Penting juga untuk dicatat bahwa tingkat jarak pribadi yang dibutuhkan individu untuk merasa nyaman dapat bervariasi dari budaya ke budaya. Salah satu contoh yang sering dikutip adalah perbedaan antara orang-orang dari budaya Latin dan orang-orang dari Amerika Utara. Orang-orang dari negara-negara Latin cenderung merasa lebih nyaman berdiri lebih dekat satu sama lain ketika mereka berinteraksi sementara mereka yang dari Amerika Utara membutuhkan jarak yang lebih pribadi.
Satu Kata Dari
Memahami bahasa tubuh dapat membantu Anda berkomunikasi lebih baik dengan orang lain dan menafsirkan apa yang mungkin ingin disampaikan oleh orang lain.

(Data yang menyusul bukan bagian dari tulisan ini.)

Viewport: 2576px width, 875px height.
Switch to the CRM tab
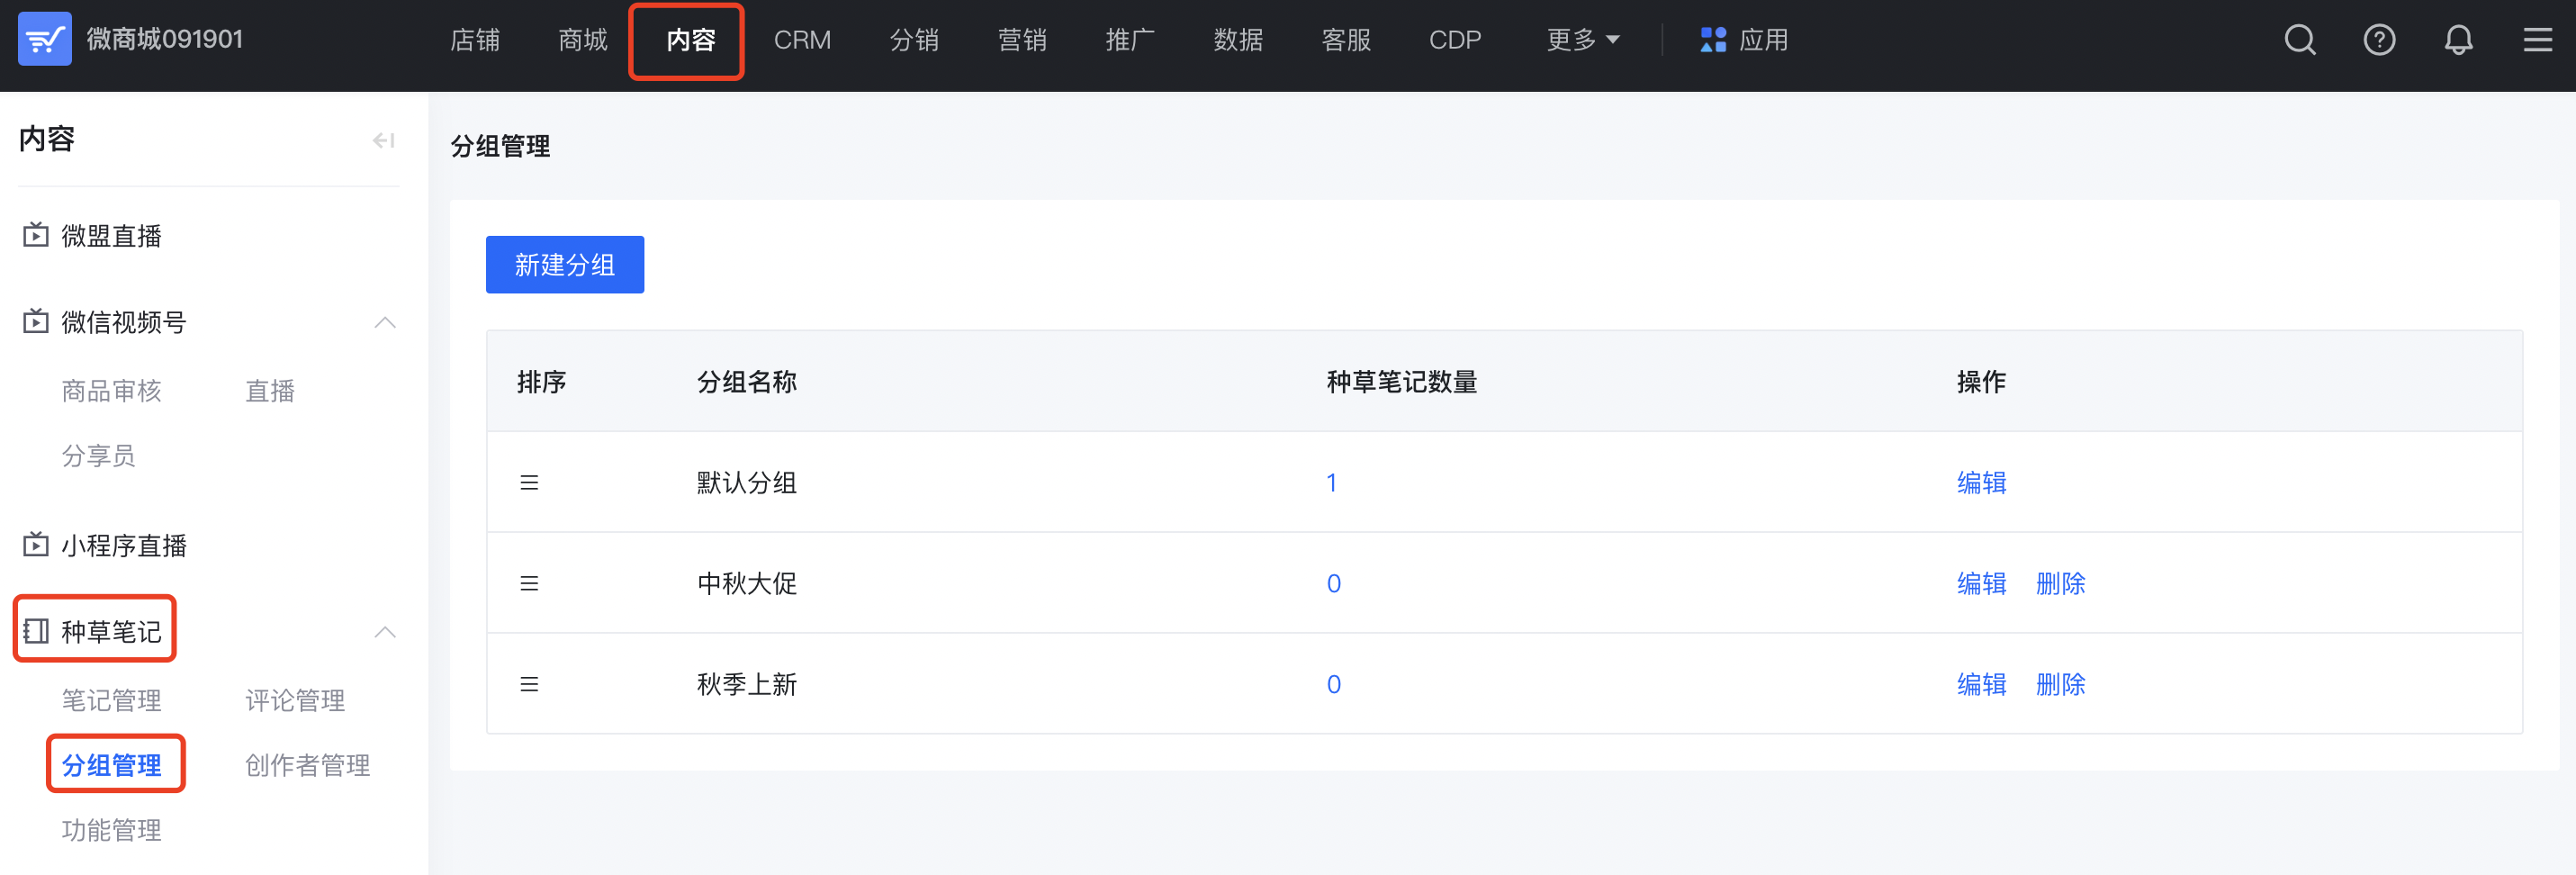click(802, 40)
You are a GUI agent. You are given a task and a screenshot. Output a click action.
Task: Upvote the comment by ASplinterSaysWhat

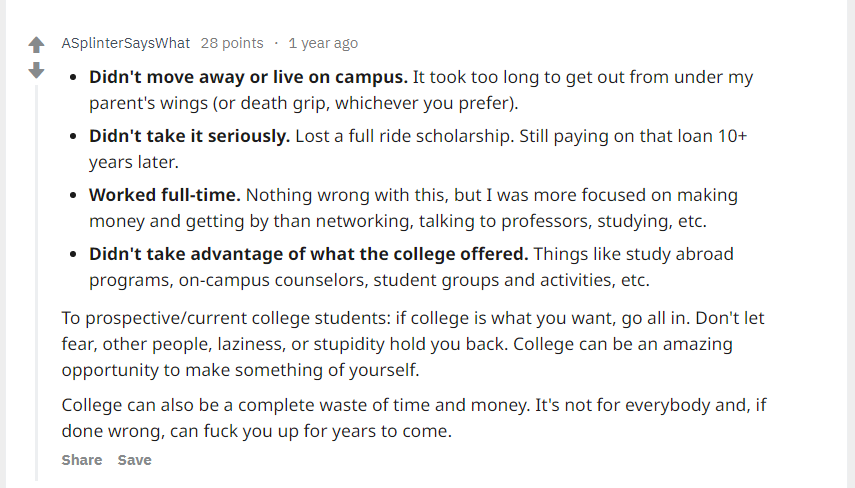(x=36, y=45)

Meskipun mungkin tergoda untuk memisahkan sinyal satu per satu, penting untuk melihat sinyal nonverbal ini dalam kaitannya dengan komunikasi verbal, sinyal nonverbal lainnya, dan situasi. Anda juga dapat fokus untuk belajar lebih banyak tentang cara meningkatkan komunikasi nonverbal Anda menjadi lebih baik dalam memberi tahu orang apa yang Anda rasakan — bahkan tanpa mengucapkan sepatah kata pun.
> Sumber:
> Emosi Ekman P. Terungkap: Mengenali Wajah dan Perasaan untuk Meningkatkan Komunikasi dan Kehidupan Emosional. Edisi ke-2. New York: Holt; 2007.
> Hall ET. Sistem untuk Notasi Perilaku Proxemic. Antropolog Amerika. Oktober 1963; 65 (5): 1003-1026. doi: 10.1525 / aa.1963.65.5.02a00020.
> Hehman, E, Flake, JK dan Freeman, JB. Static dan Dynamic Facial Cues Secara Berbeda Mempengaruhi Konsistensi Evaluasi Sosial. Buletin Kepribadian dan Sosial Psikologi . 2015; 41 (8): 1123-34. doi: 10.1177 / 0146167215591495.
> Pease A, Pease B. Buku Definitif Bahasa Tubuh. Orion Publishing Group; 2017.
> Pillai D, Sheppard E, Mitchell P. Dapatkah Orang-Orang Menebak Apa yang Terjadi pada Orang Lain dari Reaksi Mereka? Gilbert S, ed. PLoS ONE . 2012; 7 (11): e49859. doi: 10.1371 / journal.pone.0049859.